No ofício, os representantes dos atingidos no Comitê Interfederativo que acompanha o caso, defendem ainda uma escuta ativa das comunidades atingidas, o controle social sobre os recursos do acordo de reparação, a legitimação das comissões locais e a limpeza completa do Rio Doce, que segue contaminado. “Neste momento não tem nenhum representante dos atingidos nessa mesa de negociação. Neste momento, estão o governo federal, o governo dos estados e as prefeituras, enquanto os atingidos estão, literalmente, com o pé na lama”, disse o atingido Miguelito Teixeira, do município de Conselheiro Pena.
“Em muitos municípios, os atingidos estão morrendo de doenças, de deficiência alimentar, está passando por várias situações críticas, pela ausência da reparação”, reclamou Marilândia, atingida do município de Colatina (ES).
Os atingidos disseram que a ministra se comprometeu em recebê-los brevemente para discutir as demandas.
Quem é Macaé Evaristo?
Macaé foi a primeira mulher negra a ocupar os cargos de secretária de Educação em Belo Horizonte (2005 a 2012) e no estado de Minas Gerais (2015 a 2018). A especialista chegou a coordenar programas sobre implementação de escolas indígenas e escolas de tempo integral em no estado.

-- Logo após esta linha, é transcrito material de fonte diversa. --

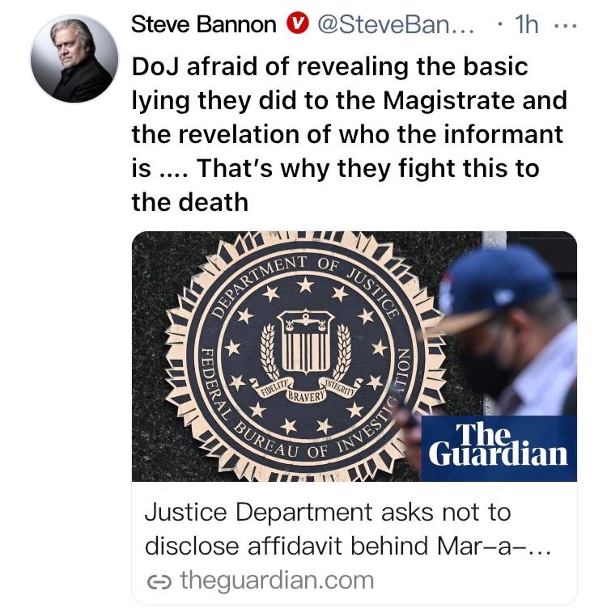Tap the Fidelity Bravery Integrity banner

click(x=306, y=389)
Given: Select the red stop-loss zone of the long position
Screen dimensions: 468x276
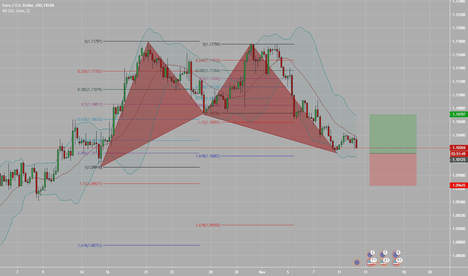Looking at the screenshot, I should click(393, 170).
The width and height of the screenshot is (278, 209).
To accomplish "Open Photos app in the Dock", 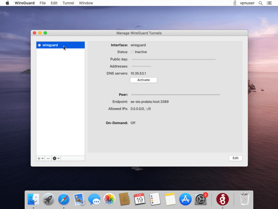I will pos(109,199).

Entre 2013 e 2014, comandou a Secretaria de Educação Continuada, Alfabetização, Diversidade e Inclusão, subpasta ligada ao Ministério da Educação, durante o governo Dilma Rousseff (PT). Nesta época, atuou para implementar medidas de cotas para estudantes de públicas, negros e indígenas nas universidades.
Em 2022, foi eleita deputada estadual em Minas com 50.416 votos. No mesmo ano, Evaristo participou do governo de transição de Lula no grupo sobre educação. "A prioridade é recompor o orçamento do Ministério da Educação (MEC) para o fortalecimento das políticas de educação integral, diversidade e inclusão em todos os níveis, da educação infantil à universidade", destacou na época em suas redes sociais.
Ela também é prima da premiada escritora Maria da Conceição Evaristo. Sua biografia está registrada no livro Macaé Evaristo – Uma força negra na cena pública, escrito por Jailson de Souza e Silva e Eliana Sousa e Silva e publicado em setembro de 2020 pela editora Eduniperiferias.